A group of neighbors assembled Sunday afternoon in front of Susan Starr's home on Canyon Drive, watching while planes and helicopters assaulted the Rim fire a few miles away as it tried to scale Paper Cabin Ridge.
If the crews win — if the bulldozer lines atop the ridge and the aerial assault stop the flames there — these residents will breathe easier.
If not, resident and former firefighter Mike Sanders said, "I've got a 300-gallon (per minute) pump. I'm going to stay here and ride it out. I wouldn't miss this for anything."
Tuolumne City residents are hoping for the best while bracing for the worst, just as did people in Groveland and Pine Mountain Lake until their evacuation orders were lifted Saturday.
The Rim fire has consumed 143,980 acres since it began Aug. 17 in the Clavey River canyon and quickly jumped the Tuolumne River. It is only about 3,000 acres shy of the Stanislaus National Forest's largest fire on record — the Stanislaus Complex in 1987 — and with only 7 percent containment will certainly surpass it.
More than 3,400 firefighters and other personnel are trying to stop the blaze.
Bulldozer crews cut a wide swath along Paper Cabin Ridge on Saturday — five bulldozer blades in width and visible to the naked eye from the north rim of Tuolumne River's north fork canyon. The fire attacked the ridge in the late afternoon, but the line appeared to hold as the aircraft pounded away with retardant and water.
"The lines are a very effective way of dealing with the fire under our terms," fire spokesman Dick Fleishman said. "The fire needs fuel, and the only way to stop it is to break the fuel cycle."
Should it cross the ridge and burn its way down to Hunter Creek, the north fork canyon would become its next target. Residents of Canyon and Sunrise drives, though, have done this before.
"Once, (authorities) came by with bullhorns, yelling, 'You must leave. You must leave,' " Starr said.
And during the 1987 fire, flames crossed the north fork canyon before being extinguished when they reached Buchanan Road, the main road into the canyon.
"We didn't leave in '87, either," resident Rick Jerome said.
Sunday, though, officials worried about high winds — 25 mph or better — from the southwest that would fan the flames. Evacuation advisories remain in effect for Tuolumne City, the Ponderosa Hills, Soulsbyville and other communities along the Highway 108 corridot. The fire continued to move in a northeasterly direction toward Duckwall Mountain on Sunday.

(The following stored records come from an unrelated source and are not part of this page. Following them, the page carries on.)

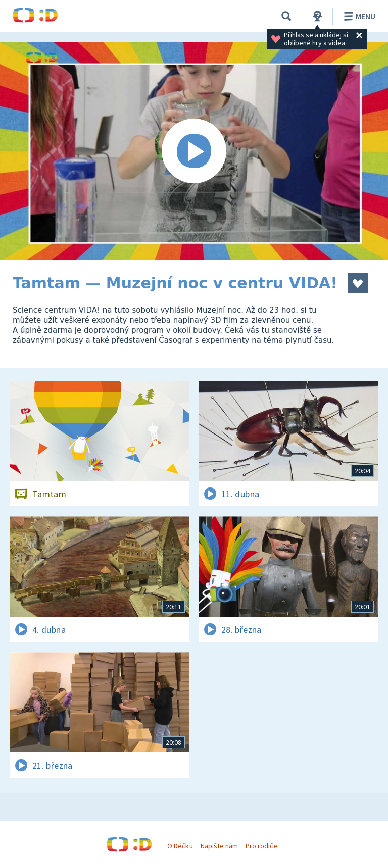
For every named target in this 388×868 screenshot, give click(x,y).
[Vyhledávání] (286, 16)
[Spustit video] (194, 151)
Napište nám (219, 846)
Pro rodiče (261, 846)
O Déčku (180, 846)
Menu (358, 16)
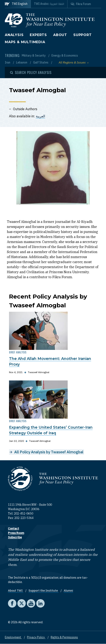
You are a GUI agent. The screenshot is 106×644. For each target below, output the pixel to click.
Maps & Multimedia (25, 42)
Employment (13, 637)
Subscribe (15, 537)
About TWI (16, 590)
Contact (14, 528)
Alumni (68, 590)
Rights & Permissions (64, 637)
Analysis (14, 35)
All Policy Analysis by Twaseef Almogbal (49, 452)
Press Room (16, 533)
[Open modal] (31, 72)
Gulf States (41, 62)
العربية (40, 116)
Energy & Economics (65, 56)
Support (82, 35)
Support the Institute (44, 590)
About (60, 35)
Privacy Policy (36, 637)
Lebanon (22, 62)
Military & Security (34, 56)
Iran (8, 62)
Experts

On the fire's east side, crews are trying to stop it from reaching Hetch Hetchy Reservoir, which is the main power and water source for the city and county of San Francisco and is under a state of emergency.

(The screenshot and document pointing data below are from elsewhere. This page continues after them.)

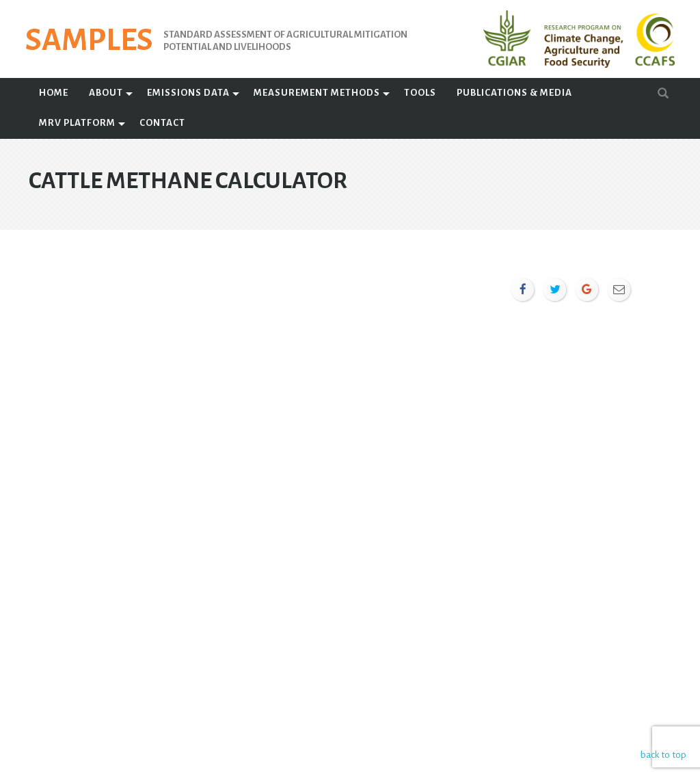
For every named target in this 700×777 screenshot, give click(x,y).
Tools (420, 92)
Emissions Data (188, 92)
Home (53, 92)
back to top (662, 754)
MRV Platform (77, 122)
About (106, 92)
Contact (162, 122)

The fire has burned 15,000 acres of Yosemite National Park. Much of that acreage burned in the 1996 Ackerson fire or from prescribed burns, park spokesman Tom Medema said.
Park officials evacuated White Wolf Lodge and the White Wolf Campgrounds because of the intense smoke, he said. Meanwhile, campgrounds at Yosemite Creek and Tamarack Flat weren't evacuated, but campers won't be allowed in when spaces become available until after the smoke subsides, he said.
"There's no imminent threat," Medema said.
Back in Tuolumne City, fire engines lined the park and were positioned strategically throughout the town in the event that the fire does head that way. And an incident command base took shape on the former West Side Lumber Co. property, now owned by the Tuolumne Band of Me-Wuk Indians.
In Sonora, retailers including Wal-Mart, Big Lots and Staples closed for a second-straight day because of the smoke. Orchard Supply Hardware and Lowe's both reportedly sold out of air purifiers, and Orchard's manager drove to Modesto to get more.